Municipal and governmental issuers and conduit borrowers (such as hospitals, colleges, universities and other nonprofits) are taking steps to address and mitigate direct and indirect risks and costs posed by COVID-19. Issuers and conduit borrowers should add continuing disclosure obligations to their growing checklist of items to address with respect to COVID-19 and its impacts on their financial condition and operations.
The first step is to review continuing disclosure agreements entered into in connection with public offerings. These agreements set forth issuer and conduit borrower undertakings for annual disclosure (e.g., CAFR, annual reports and certain operating data) and material events disclosure.
COVID-19 affirmative mitigation measures and actual or anticipated impacts may not fall neatly into one of the material events categories. However, disclosure and filing on EMMA and on issuer or conduit borrower websites may nonetheless be warranted.

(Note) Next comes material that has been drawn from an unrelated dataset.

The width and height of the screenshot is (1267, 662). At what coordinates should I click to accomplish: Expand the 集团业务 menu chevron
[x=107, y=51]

The anti-fraud provisions of Rule 10b-5 promulgated under the Securities Exchange Act govern all statements made by municipal and governmental issuers and conduit borrowers that are reasonably expected to reach investors in the primary offering but also in the secondary market.

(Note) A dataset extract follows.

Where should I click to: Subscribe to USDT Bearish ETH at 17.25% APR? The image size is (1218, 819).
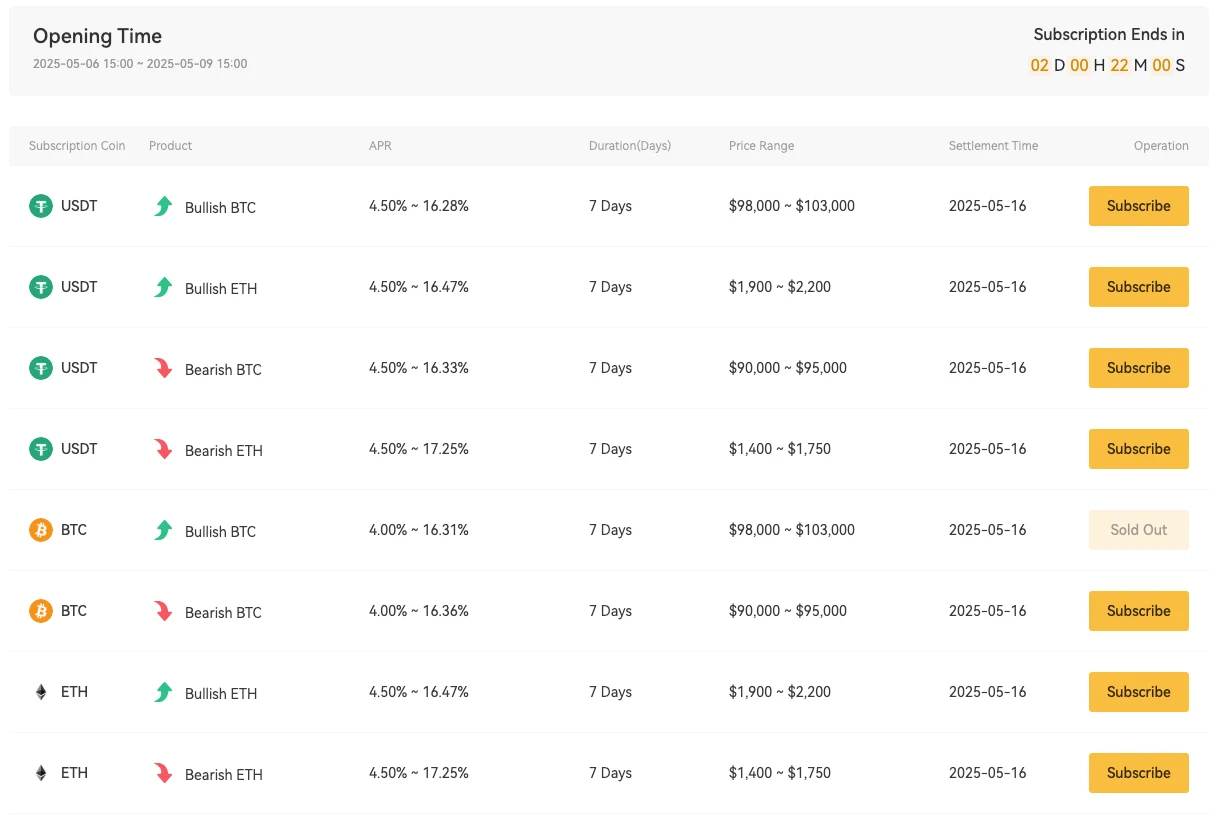[1138, 449]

These anti-fraud obligations continue throughout the term of the bonds. The U.S. Securities and Exchange Commission (SEC) suggests that for ongoing disclosure to the secondary market “a common sense approach to disclosure will usually lead you in the right direction. For example, ask yourself ‘If I were buying these bonds, what would I like to know?’.”
Under the anti-fraud provisions, information released to the public (e.g., discussion at an open meeting of a legislative or agency session, social media notices to residents or website postings) or in a manner that otherwise may reasonably be expected to reach the market must not contain an untrue statement of a material fact or omit to state a material fact necessary in order to make the statements made, in light of the circumstances in which they were made, not misleading.
Issuers and conduit borrowers should consult with financial advisors and with internal and external counsel to manage disclosure of information and for guidance on what, if any, information beyond the requirements in the continuing disclosure agreement should be posted on EMMA and their websites.